■ **Task instructions**: Rewrite the records from the line containing "Image resolution: width=1176" through the line containing "tap(256, 302)", changing "link" to "button" and keeping everything else the same. Leave the pictures out of your answer.

■ **Recorded information**:
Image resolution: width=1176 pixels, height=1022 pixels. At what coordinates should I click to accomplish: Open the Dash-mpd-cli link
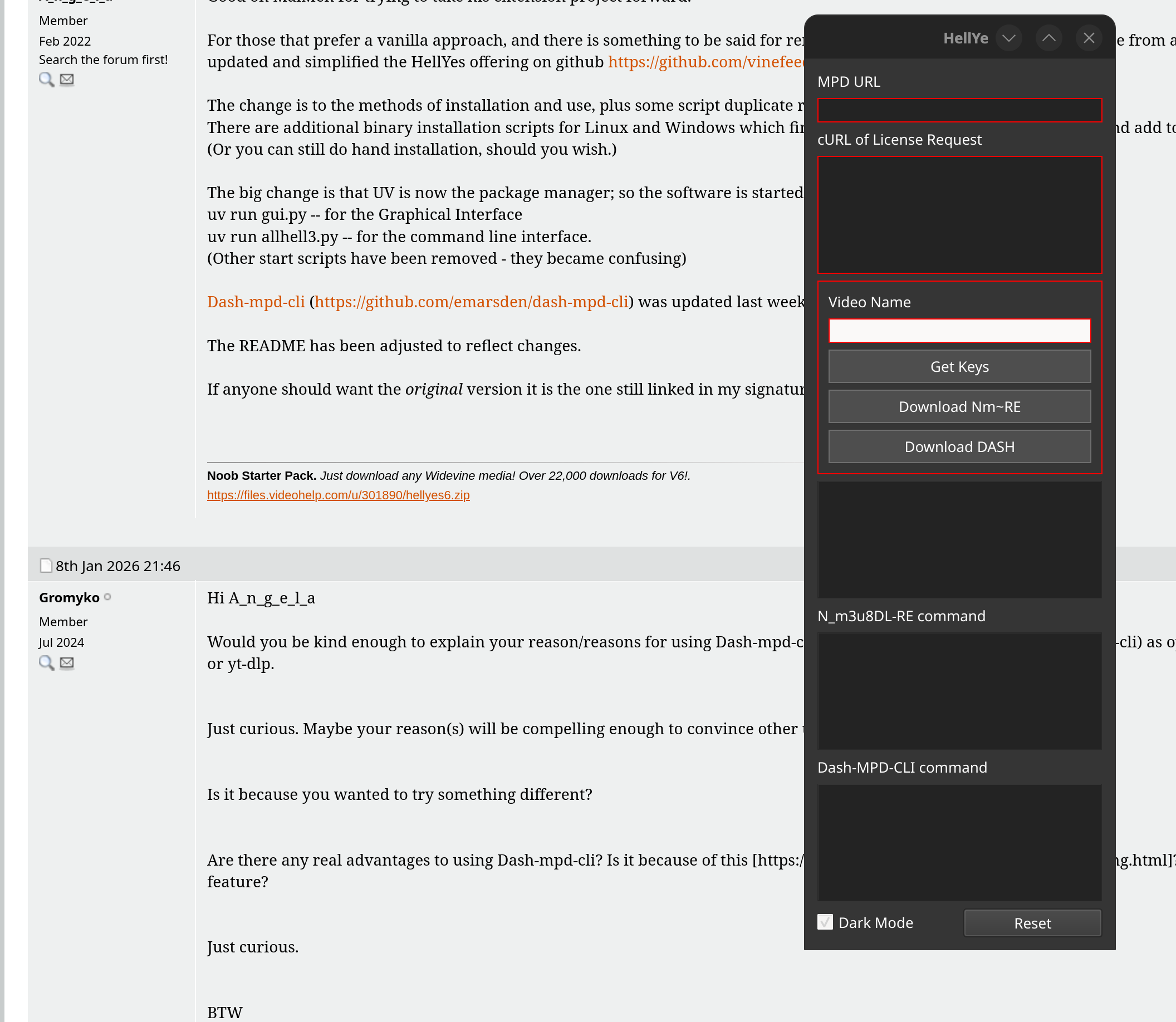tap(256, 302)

---

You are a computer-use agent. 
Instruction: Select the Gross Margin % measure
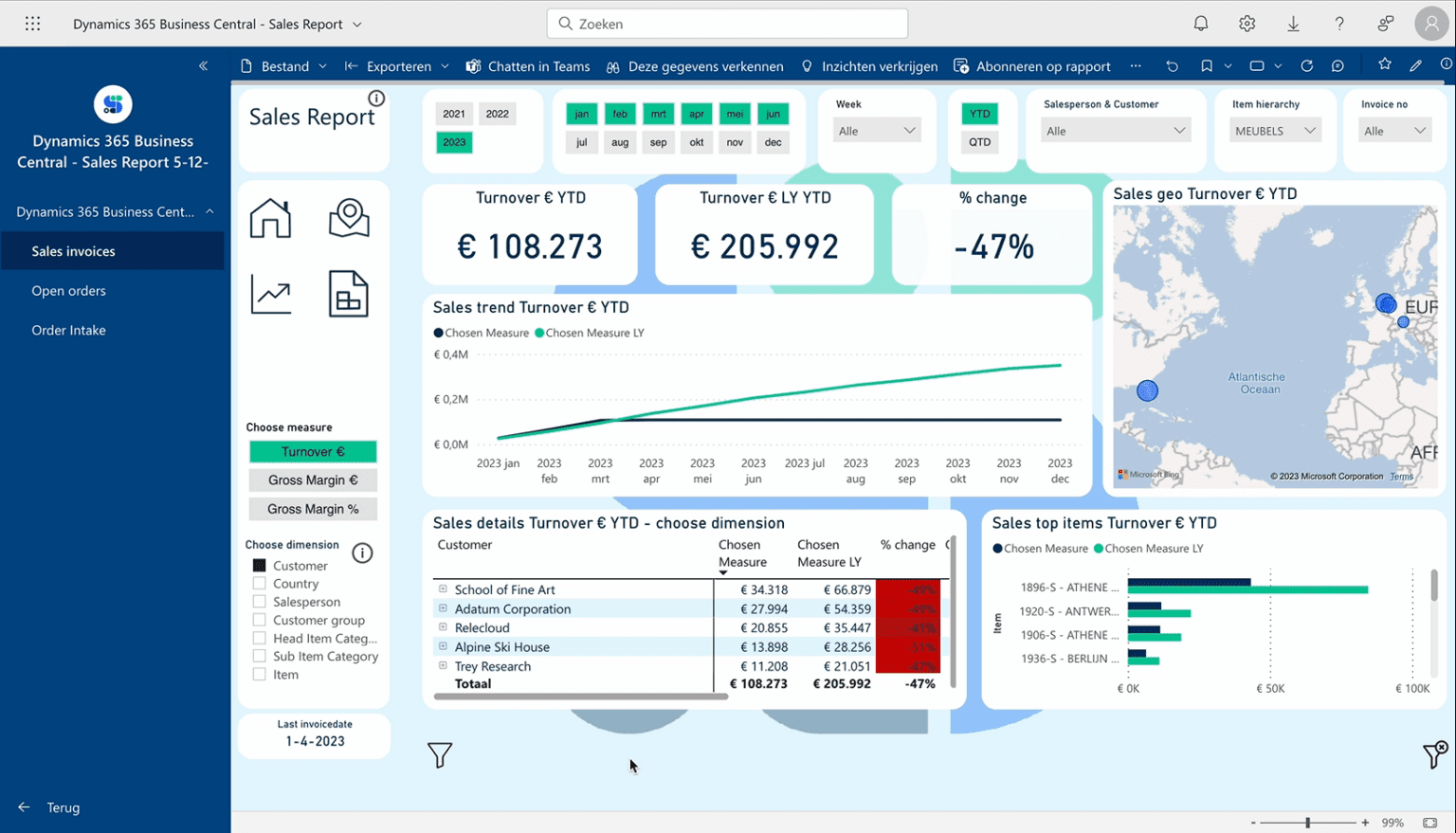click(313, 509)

==

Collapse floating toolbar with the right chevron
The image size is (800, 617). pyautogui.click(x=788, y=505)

■ **The output**:
Image resolution: width=1176 pixels, height=1022 pixels. At what coordinates should I click to accomplish: Open the Dash-mpd-cli button
tap(256, 302)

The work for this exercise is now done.